### Data records:

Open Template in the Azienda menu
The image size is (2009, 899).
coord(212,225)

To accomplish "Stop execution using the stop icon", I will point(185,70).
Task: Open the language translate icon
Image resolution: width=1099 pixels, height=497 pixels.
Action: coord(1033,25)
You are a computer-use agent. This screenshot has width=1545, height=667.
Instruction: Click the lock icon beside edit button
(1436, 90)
==
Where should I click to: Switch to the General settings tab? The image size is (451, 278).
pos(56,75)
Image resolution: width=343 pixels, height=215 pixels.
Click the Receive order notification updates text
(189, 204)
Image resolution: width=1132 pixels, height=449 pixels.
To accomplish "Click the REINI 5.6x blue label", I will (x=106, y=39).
--
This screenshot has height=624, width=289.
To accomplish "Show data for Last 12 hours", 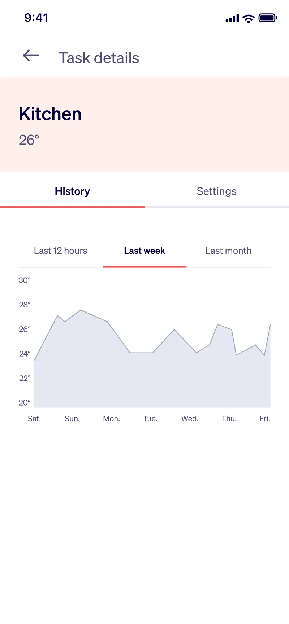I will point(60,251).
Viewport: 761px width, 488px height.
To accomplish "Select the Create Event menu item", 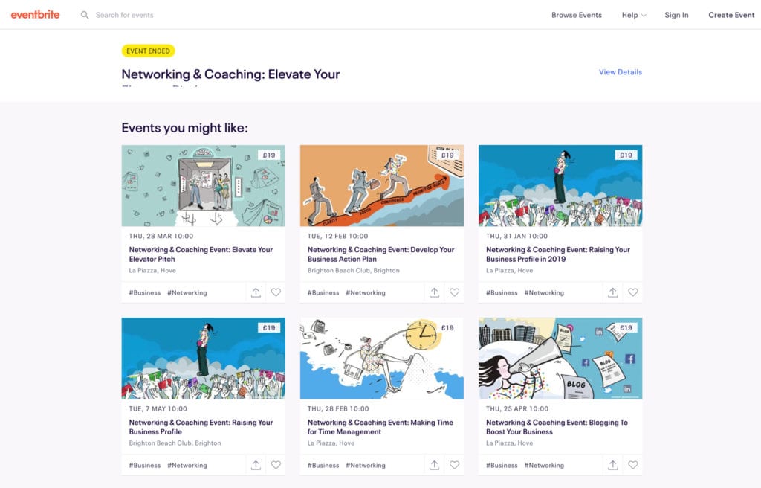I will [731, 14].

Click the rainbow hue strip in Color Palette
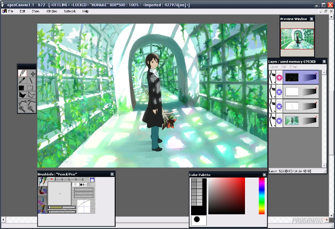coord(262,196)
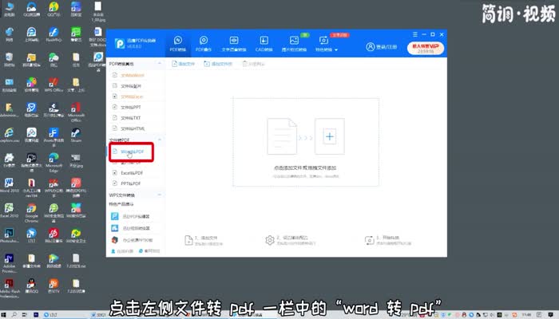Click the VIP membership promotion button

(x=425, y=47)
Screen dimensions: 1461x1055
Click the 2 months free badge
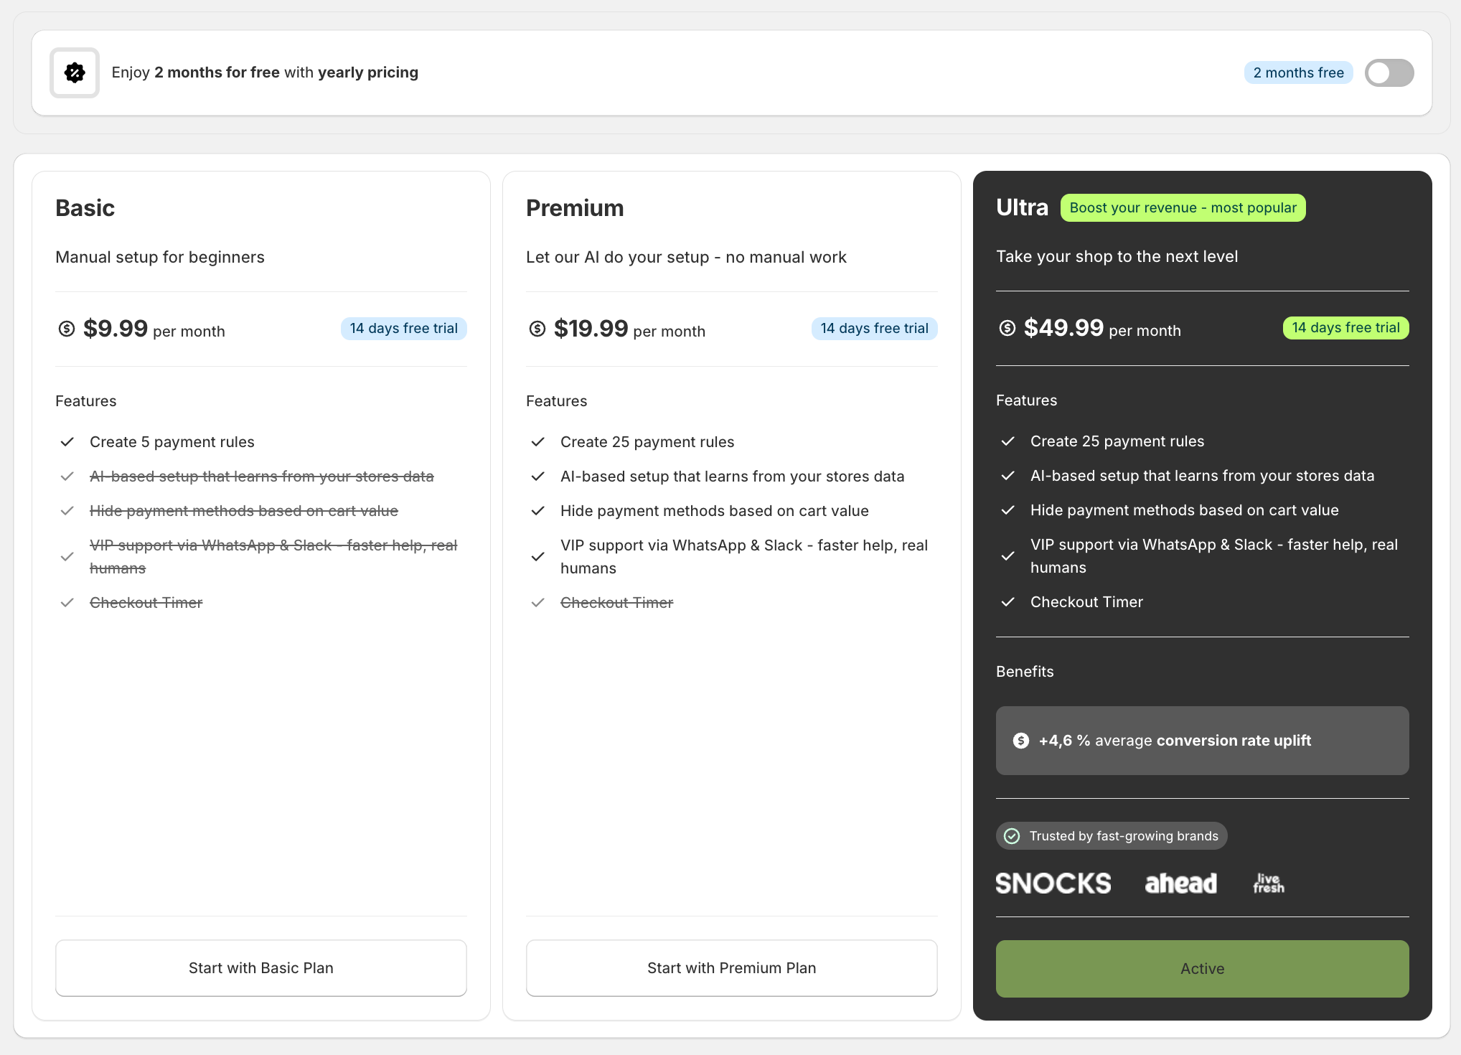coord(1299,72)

### WHAT TO WORK ON:
Find the word "screenshot" in the data and show each line that holds it.

### REPLY:
You are a computer-use agent. This screenshot has width=1545, height=667.
This screenshot has height=624, width=289.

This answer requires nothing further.